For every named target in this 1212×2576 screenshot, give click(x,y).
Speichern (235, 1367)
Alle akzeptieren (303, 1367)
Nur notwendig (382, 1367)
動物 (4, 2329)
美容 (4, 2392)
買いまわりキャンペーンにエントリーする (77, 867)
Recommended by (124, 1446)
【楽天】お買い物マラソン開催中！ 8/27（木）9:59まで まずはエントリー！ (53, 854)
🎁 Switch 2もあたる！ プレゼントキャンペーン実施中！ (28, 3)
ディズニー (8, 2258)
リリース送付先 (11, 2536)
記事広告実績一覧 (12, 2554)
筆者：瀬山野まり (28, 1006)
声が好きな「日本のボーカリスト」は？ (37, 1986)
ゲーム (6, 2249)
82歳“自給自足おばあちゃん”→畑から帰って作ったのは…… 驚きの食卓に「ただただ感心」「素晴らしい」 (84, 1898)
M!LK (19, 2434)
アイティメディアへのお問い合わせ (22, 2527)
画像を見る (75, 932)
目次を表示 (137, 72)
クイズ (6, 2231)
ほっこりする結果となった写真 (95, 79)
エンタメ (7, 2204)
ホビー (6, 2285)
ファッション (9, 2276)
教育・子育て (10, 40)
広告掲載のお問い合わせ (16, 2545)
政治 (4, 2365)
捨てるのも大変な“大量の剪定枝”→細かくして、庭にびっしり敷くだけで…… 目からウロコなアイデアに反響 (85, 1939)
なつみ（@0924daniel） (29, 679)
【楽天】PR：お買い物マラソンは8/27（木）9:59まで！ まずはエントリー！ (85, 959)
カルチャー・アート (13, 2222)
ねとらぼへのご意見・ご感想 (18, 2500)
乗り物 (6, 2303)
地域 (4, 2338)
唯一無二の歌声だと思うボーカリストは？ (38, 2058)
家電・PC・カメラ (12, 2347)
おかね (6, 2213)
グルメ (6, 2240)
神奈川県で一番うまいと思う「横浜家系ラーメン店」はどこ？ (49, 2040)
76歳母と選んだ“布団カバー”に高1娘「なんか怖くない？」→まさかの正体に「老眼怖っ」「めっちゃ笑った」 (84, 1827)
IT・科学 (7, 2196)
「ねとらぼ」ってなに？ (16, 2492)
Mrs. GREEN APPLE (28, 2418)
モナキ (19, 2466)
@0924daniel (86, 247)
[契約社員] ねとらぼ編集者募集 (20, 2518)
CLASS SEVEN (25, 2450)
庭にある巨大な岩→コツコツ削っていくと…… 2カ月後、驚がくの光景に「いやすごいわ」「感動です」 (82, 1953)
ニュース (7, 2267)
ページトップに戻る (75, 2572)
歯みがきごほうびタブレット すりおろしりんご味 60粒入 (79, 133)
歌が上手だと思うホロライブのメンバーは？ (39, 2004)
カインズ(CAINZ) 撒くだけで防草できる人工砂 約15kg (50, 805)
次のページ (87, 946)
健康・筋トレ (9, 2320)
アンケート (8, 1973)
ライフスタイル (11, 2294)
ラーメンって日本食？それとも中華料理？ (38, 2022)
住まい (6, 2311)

━━━━━━

• WHAT IS EXPECTED: Transcribe the full listing above without leaving anything out.

• EXERCISE RESPONSE:
For every named target in this 1212×2576 screenshot, give click(x,y).
Speichern (235, 1367)
Alle akzeptieren (303, 1367)
Nur notwendig (382, 1367)
動物 (4, 2329)
美容 (4, 2392)
買いまわりキャンペーンにエントリーする (77, 867)
Recommended by (124, 1446)
【楽天】お買い物マラソン開催中！ 8/27（木）9:59まで まずはエントリー！ (53, 854)
🎁 Switch 2もあたる！ プレゼントキャンペーン実施中！ (28, 3)
ディズニー (8, 2258)
リリース送付先 (11, 2536)
記事広告実績一覧 (12, 2554)
筆者：瀬山野まり (28, 1006)
声が好きな「日本のボーカリスト」は？ (37, 1986)
ゲーム (6, 2249)
82歳“自給自足おばあちゃん”→畑から帰って作ったのは…… 驚きの食卓に「ただただ感心」「素晴らしい」 (84, 1898)
M!LK (19, 2434)
アイティメディアへのお問い合わせ (22, 2527)
画像を見る (75, 932)
目次を表示 (137, 72)
クイズ (6, 2231)
ほっこりする結果となった写真 (95, 79)
エンタメ (7, 2204)
ホビー (6, 2285)
ファッション (9, 2276)
教育・子育て (10, 40)
広告掲載のお問い合わせ (16, 2545)
政治 (4, 2365)
捨てるのも大変な“大量の剪定枝”→細かくして、庭にびっしり敷くだけで…… 目からウロコなアイデアに反響 (85, 1939)
なつみ（@0924daniel） (29, 679)
【楽天】PR：お買い物マラソンは8/27（木）9:59まで！ まずはエントリー！ (85, 959)
カルチャー・アート (13, 2222)
ねとらぼへのご意見・ご感想 (18, 2500)
乗り物 (6, 2303)
地域 (4, 2338)
唯一無二の歌声だと思うボーカリストは？ (38, 2058)
家電・PC・カメラ (12, 2347)
おかね (6, 2213)
グルメ (6, 2240)
神奈川県で一番うまいと思う「横浜家系ラーメン店」はどこ？ (49, 2040)
76歳母と選んだ“布団カバー”に高1娘「なんか怖くない？」→まさかの正体に「老眼怖っ」「めっちゃ笑った」 (84, 1827)
IT・科学 (7, 2196)
「ねとらぼ」ってなに？ (16, 2492)
Mrs. GREEN APPLE (28, 2418)
モナキ (19, 2466)
@0924daniel (86, 247)
[契約社員] ねとらぼ編集者募集 (20, 2518)
CLASS SEVEN (25, 2450)
庭にある巨大な岩→コツコツ削っていくと…… 2カ月後、驚がくの光景に「いやすごいわ」「感動です」 (82, 1953)
ニュース (7, 2267)
ページトップに戻る (75, 2572)
歯みがきごほうびタブレット すりおろしりんご味 60粒入 (79, 133)
歌が上手だと思うホロライブのメンバーは？ (39, 2004)
カインズ(CAINZ) 撒くだけで防草できる人工砂 約15kg (50, 805)
次のページ (87, 946)
健康・筋トレ (9, 2320)
アンケート (8, 1973)
ライフスタイル (11, 2294)
ラーメンって日本食？それとも中華料理？ (38, 2022)
住まい (6, 2311)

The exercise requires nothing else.